Here's a related video from Charlie Brooker's News Wipe. (Try to get your hands on the whole series. I wrote an article on News Wipe, too - it's in my April section.)
I submit that most Christians are 'good' people, but Fox News is motivated by a corporate, neo-conservative agenda and causes non-American people to view American Christians with an unfair degree of polarisation. Fox is accomplishing the opposite of what it intends - it actually intends to incite racial hatred, fear and bigotry within America, and it's becoming more preachy, hostile, crazy and un-Christian by the minute. It's only a matter of time before Bill O'Reilly walks into work with a 12-gauge and shoots everybody. Watch this space!
Ricky Gervais on Creationism (from Animals). (Please also read the afterword.)
Ricky Gervais is a comedy legend. He's done two fantastic stand-up shows, one quite crap one (you know which one I mean; ahem, Fame) and two fantastic shows - Extras and The Office, of course.

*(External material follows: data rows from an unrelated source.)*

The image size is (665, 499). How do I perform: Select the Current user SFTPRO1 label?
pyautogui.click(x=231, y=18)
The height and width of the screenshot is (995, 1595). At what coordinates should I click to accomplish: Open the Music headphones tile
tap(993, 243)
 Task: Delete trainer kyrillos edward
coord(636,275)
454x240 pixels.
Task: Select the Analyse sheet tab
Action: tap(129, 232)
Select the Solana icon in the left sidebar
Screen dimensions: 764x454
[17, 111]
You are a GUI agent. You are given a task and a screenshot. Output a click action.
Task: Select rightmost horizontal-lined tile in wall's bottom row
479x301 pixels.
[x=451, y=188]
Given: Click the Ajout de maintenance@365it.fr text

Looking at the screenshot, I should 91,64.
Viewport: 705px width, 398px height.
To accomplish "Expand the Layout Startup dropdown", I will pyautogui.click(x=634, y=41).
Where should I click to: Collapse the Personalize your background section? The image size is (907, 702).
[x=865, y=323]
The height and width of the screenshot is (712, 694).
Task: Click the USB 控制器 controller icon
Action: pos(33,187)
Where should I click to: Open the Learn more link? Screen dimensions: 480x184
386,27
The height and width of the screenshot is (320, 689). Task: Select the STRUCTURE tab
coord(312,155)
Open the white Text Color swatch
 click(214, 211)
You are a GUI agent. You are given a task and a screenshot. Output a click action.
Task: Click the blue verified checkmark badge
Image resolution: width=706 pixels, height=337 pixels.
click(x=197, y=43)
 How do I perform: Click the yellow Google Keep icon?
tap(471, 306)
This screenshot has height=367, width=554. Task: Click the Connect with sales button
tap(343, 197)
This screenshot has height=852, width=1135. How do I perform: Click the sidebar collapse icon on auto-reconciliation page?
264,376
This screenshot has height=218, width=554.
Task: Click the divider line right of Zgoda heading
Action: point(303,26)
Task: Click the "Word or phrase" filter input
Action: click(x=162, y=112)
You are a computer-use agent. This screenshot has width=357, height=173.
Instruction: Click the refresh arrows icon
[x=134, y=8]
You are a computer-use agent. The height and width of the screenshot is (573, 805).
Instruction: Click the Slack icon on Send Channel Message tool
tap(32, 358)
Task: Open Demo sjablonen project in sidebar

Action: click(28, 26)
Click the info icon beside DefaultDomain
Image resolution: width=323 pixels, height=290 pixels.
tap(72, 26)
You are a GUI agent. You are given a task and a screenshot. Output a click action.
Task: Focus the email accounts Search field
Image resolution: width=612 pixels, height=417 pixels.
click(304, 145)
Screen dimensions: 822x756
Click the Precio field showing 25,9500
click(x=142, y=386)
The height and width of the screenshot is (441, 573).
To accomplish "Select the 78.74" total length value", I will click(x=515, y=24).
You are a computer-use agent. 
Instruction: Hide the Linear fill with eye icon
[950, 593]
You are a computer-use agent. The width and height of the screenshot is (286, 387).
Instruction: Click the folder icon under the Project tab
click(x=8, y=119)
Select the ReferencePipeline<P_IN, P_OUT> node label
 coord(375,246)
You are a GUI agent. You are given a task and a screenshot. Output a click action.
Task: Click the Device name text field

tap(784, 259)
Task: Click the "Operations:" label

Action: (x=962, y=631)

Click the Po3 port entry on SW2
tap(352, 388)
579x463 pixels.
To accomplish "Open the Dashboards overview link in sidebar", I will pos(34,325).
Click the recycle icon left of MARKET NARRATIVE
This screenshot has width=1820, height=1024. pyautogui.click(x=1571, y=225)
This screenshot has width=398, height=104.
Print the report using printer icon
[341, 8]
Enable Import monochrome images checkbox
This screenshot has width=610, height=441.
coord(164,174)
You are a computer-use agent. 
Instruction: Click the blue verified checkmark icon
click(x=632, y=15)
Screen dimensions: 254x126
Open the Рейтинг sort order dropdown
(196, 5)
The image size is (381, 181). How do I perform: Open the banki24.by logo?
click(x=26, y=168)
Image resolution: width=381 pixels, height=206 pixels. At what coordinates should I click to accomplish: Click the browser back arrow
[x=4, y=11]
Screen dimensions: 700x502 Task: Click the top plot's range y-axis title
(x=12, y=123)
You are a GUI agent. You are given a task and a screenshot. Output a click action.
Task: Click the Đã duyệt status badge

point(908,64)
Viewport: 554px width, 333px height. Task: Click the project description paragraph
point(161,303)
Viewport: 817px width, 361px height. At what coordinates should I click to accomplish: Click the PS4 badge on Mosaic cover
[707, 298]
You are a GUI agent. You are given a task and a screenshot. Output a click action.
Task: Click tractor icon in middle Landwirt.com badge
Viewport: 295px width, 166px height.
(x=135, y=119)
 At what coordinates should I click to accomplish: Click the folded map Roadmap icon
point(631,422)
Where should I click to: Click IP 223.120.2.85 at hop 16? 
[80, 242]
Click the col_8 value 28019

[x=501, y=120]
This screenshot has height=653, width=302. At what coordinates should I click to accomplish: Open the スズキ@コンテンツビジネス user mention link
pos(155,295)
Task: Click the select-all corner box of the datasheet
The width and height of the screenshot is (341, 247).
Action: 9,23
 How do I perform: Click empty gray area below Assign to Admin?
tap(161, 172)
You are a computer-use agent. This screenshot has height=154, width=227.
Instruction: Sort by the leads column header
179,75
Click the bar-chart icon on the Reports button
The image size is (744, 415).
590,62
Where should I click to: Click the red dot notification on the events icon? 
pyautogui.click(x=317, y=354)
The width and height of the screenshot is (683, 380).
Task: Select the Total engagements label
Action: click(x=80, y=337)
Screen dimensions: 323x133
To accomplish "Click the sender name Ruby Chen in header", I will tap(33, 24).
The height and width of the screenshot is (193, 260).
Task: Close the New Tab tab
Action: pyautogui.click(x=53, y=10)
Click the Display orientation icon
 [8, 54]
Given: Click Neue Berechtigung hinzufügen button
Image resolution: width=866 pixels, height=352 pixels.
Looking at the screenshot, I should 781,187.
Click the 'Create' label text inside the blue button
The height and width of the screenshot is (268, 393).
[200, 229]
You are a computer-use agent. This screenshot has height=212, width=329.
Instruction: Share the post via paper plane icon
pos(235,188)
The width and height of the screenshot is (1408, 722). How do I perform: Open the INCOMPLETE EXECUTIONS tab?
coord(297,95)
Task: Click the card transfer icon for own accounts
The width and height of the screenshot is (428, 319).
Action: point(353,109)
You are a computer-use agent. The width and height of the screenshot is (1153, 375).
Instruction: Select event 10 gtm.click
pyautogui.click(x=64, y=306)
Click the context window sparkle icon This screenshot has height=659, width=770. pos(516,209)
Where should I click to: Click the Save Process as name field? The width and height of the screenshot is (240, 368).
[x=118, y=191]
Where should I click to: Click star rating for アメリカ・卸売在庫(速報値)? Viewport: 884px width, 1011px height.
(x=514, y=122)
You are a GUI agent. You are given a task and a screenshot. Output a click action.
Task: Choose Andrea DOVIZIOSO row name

After watching this clip, a certain thought occured to me: not only can the snake - maybe God knew about Harry Potter and the Chamber of Secrets before J.K. Rowling did - and Eve speak English, but they could speak English before Babel occured. For those of you not familiar with Babel, I shall impart what I know.
Babel was the capital of Babylon - Babylon means 'gate of God' - in some language I don't know of, of course. (What? Yeah! I do fucking know the language, actually! Let's just call it Babylonian. Oh - makes sense.)
The Bible maintains that language was born at Babel after every single person in the 'Holy Land' (surely all of God's lands would be holy, right?) congregated there and started speaking in tongues. After a while of speaking in tongues, all the people fucked off home and thus, somehow, language was born. Sound convincing? Hmmm....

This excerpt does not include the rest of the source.